Conference proceedings article
Mid-term effects of different handling treatments on heart rate and heart rate variability of dairy cows



Publication Details
Authors:
Ivemeyer, S.; Boll, M.; Knierim, U.
Editor:
Dwyer,Cathy; Haskell, Marie; Sandilands, Victoria
Publisher:
12.-15.07.2016
Place:
Edinburgh, United Kingdom
Publication year:
2016
Pages range:
334
Book title:
Proceedings of the 50th Congress of the International Society for Applied Ethology
ISBN:
978-90-8686-287-0
eISBN:
978-90-8686-833-9

Abstract


While there is evidence that positive handling may improve health and performance, not

much is known about the direct and mid-term effects (about one hour later) of the quality of

short-term handling on the cows, e.g. in terms of cardiac responses. We therefore exposed six

multiparous cows after morning milking to four standardized handling procedures, one per day

in random order: positive (POS): TTouch© (PT) and stroking (PS) for each 10 min; negative

(NEG): tail lifting (4 times within 10 min, NT) and individual isolation (data from minute 5-10

of isolation, NI), in order to assess their effects on heart rate (HR) and heart rate variability

(HRV) during the tests and during the following lying bouts (52±19 min after treatment start).

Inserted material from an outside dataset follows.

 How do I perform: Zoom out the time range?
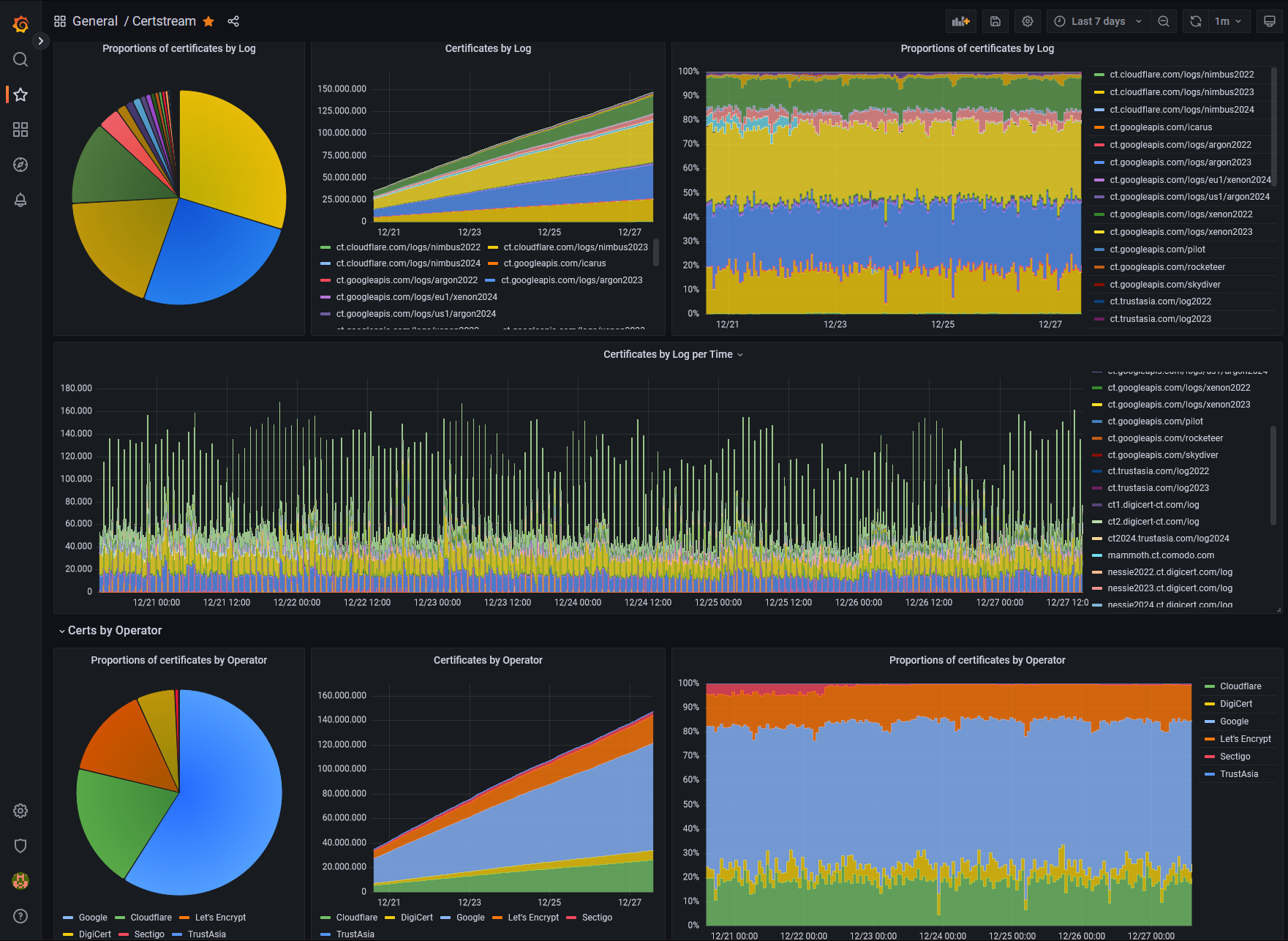[x=1163, y=21]
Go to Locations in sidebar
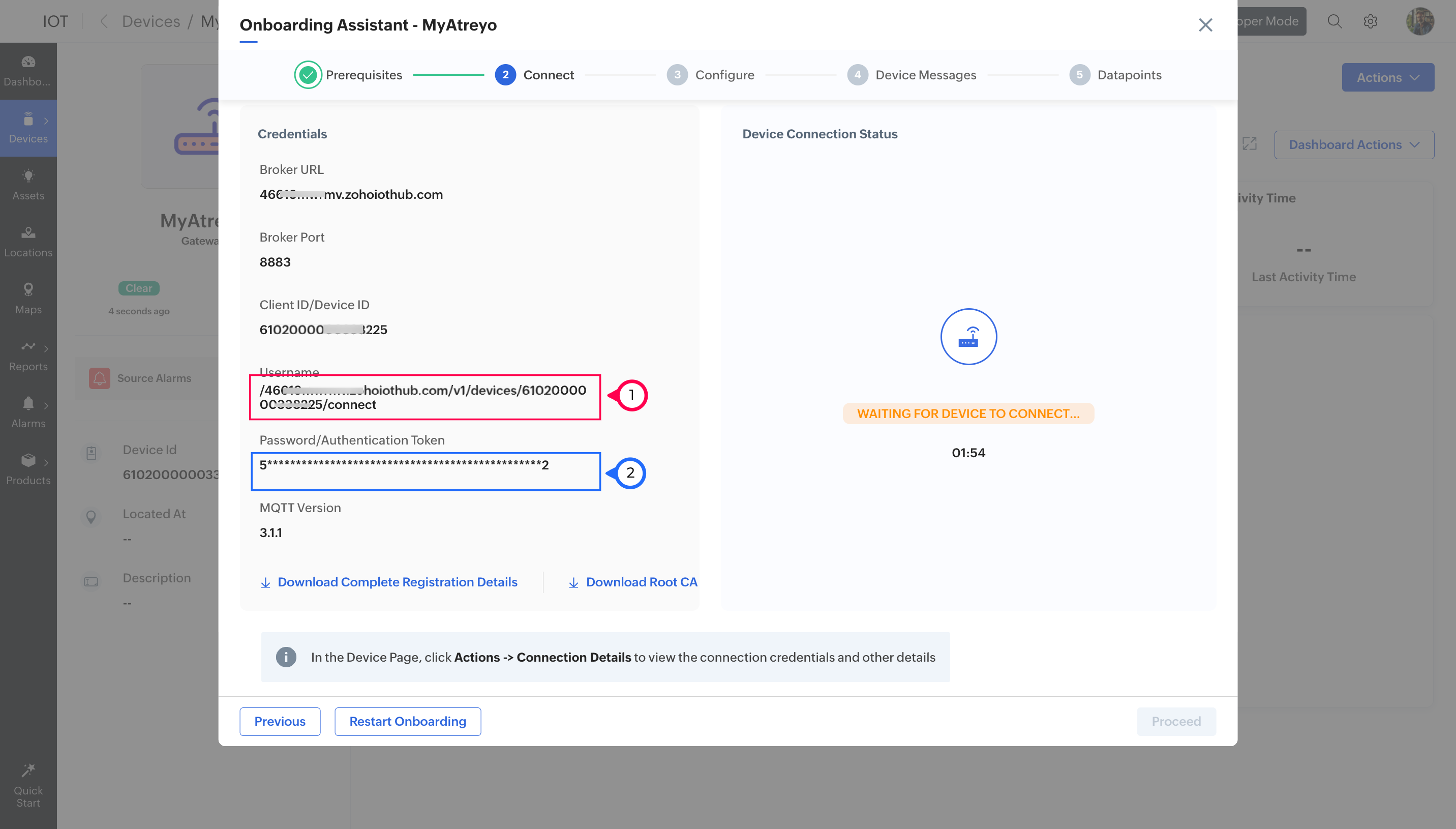The image size is (1456, 829). click(x=28, y=241)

To compare the post-treatment response of POS and NEG with a relaxed, but neutral situation,

a lying reference recording from an earlier day before the start of the treatments at the same

time of day was used (NEUTRAL). HR and HRV data after POS and NEG were subtracted from

NEUTRAL lying data. HR and HRV data were recorded with equipment from Polar Electro™

and analyzed with Kubios 2.2 software. Analyzed sequences were 5 min each. If possible, three

successive 5-min sequences were averaged for the lying recordings. General mixed models with

repeated measures within cows and treatments as fixed factor (either separately or summarized

to POS and NEG) were calculated for HR and HRV (standard deviation of inter-beat intervals

(SDNN), root mean square of successive differences (RMSSD), ratio low to high frequency band

powers (LF/HF)) as dependent variables. The four different handling treatments had significant

effects on HR (means: PT: 66.7, PS: 68.6, NT: 71.8, NI: 74.6 bpm; P=0.002) and HRV (SDNN

means: PT: 15.2, PS: 22.2, NI: 47.8, NT: 60.2 ms; P<0.001; LF/HF means: PT: 2.4, PS: 8.2, NI:

11.1, NT: 17.5, P=0.013; RMSSD, n.s.) during treatment. The post-treatment analyses resulted

in HR being significantly increased after NEG (0.44 bpm) and decreased after POS (-1.35

bpm; P=0.006) compared to NEUTRAL, with RMSSD being lower after NEG (-0.30 ms) and

higher after POS (1.41 ms. P=0.009; for SDNN and LF/HF, n.s.). Despite the limited sample

size and the effects not being high and not consistent for all variables, results suggest that (1)

short-term handling has slight, but longer lasting effects for at least about one hour (2) POS

treatments induce a higher parasympathetic activity compared to negative and even neutral

situations. Thus, single positive events may contribute to longer lasting enhanced well-being.